The structure of great content and real chemistry with my co-moderator slowly brought us an audience. I started hearing: “Hey, I’m a fan of your podcast.” That is the victory. This is my signal that my brand works.
The same idea applies to social. When someone sees a great contribution, remembers her name and tried your company company for weeks – that’s a victory, even without a UTM day.
Yes, you still need sales, outgoing and direct answer. But if you invest in brand early, everything else works better. Advertisements met harder. Convert cold e -mails. Warm intros happen, of course.
The biggest brand error: on the safe side
I think the biggest mistake is really just like everyone else.
The typical B2B SaaS website looks like stripes. Think of Blue-and-White Branding with many product recordings. I don’t say that cannot work, but it’s boring. Why do you try to adapt the shape when you can forge your own way?

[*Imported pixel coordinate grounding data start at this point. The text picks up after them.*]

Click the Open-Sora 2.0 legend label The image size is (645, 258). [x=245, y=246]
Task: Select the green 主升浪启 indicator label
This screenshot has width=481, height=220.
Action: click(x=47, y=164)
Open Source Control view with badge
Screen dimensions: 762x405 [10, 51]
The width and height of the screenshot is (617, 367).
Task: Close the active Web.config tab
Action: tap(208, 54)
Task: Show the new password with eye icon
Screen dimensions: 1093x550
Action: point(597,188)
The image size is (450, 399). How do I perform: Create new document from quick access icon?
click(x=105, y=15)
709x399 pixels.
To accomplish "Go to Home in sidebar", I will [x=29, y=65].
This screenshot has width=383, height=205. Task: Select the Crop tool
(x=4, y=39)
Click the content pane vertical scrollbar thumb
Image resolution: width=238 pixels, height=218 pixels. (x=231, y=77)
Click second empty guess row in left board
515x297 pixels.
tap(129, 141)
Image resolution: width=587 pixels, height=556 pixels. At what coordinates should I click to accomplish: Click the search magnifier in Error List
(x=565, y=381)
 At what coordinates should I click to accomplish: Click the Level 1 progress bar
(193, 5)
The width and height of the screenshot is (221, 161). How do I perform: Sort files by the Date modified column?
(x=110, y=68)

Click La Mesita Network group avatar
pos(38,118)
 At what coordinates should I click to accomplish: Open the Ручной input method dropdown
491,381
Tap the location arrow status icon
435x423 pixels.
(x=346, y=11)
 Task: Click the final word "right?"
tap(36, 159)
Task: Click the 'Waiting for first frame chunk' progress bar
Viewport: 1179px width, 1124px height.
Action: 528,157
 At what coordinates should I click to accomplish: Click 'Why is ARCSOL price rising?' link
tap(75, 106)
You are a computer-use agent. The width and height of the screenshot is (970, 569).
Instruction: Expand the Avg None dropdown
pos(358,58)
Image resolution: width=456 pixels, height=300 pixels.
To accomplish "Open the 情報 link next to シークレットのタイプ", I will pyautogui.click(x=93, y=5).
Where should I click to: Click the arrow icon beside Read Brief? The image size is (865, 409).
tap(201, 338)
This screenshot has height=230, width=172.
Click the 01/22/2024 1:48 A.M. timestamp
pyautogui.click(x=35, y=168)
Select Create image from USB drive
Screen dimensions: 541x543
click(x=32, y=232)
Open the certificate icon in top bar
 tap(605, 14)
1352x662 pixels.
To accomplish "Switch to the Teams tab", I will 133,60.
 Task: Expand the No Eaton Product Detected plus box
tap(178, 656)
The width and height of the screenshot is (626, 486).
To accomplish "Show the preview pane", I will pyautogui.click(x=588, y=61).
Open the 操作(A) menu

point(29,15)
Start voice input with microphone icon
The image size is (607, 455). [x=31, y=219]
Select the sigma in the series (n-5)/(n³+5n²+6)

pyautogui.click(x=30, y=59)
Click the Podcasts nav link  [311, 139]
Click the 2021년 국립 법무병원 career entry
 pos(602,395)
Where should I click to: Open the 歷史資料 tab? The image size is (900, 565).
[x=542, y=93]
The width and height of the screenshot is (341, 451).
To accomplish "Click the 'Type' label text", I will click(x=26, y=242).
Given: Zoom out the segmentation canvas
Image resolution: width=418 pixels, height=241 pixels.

If I found a company today or run a brand today, I would like to play another game. Take a look at Malbon in the golf. They took a very traditional, stuffy industry in the storm and brought a streetwear atmosphere into the Golf. The brand is fundamentally different and strikes.
I would like to play this game-not the game in which every CRM website looks the same or where everyone has the black and white, simple feeling like an idea. I want to bet on something else. This is the biggest strategic decision you can make.
Your brand is your final competitive advantage
If you remove the whole sound, your brand is simply the following: your call and your point of view. It is not just your logo, your colors or your chic website, although these things are also important.
We live in a AI saturated, feature-electric world. The way they solve the problems they solve and the distinctive personality they bring to their market Is What makes customers select you through the sea of ​​options?
The companies that win today are not only technologically superior. They are the ones who understand that people buy from other people. And we buy from those whose mood fits our own. This connection between your company and your customer is what brands are about.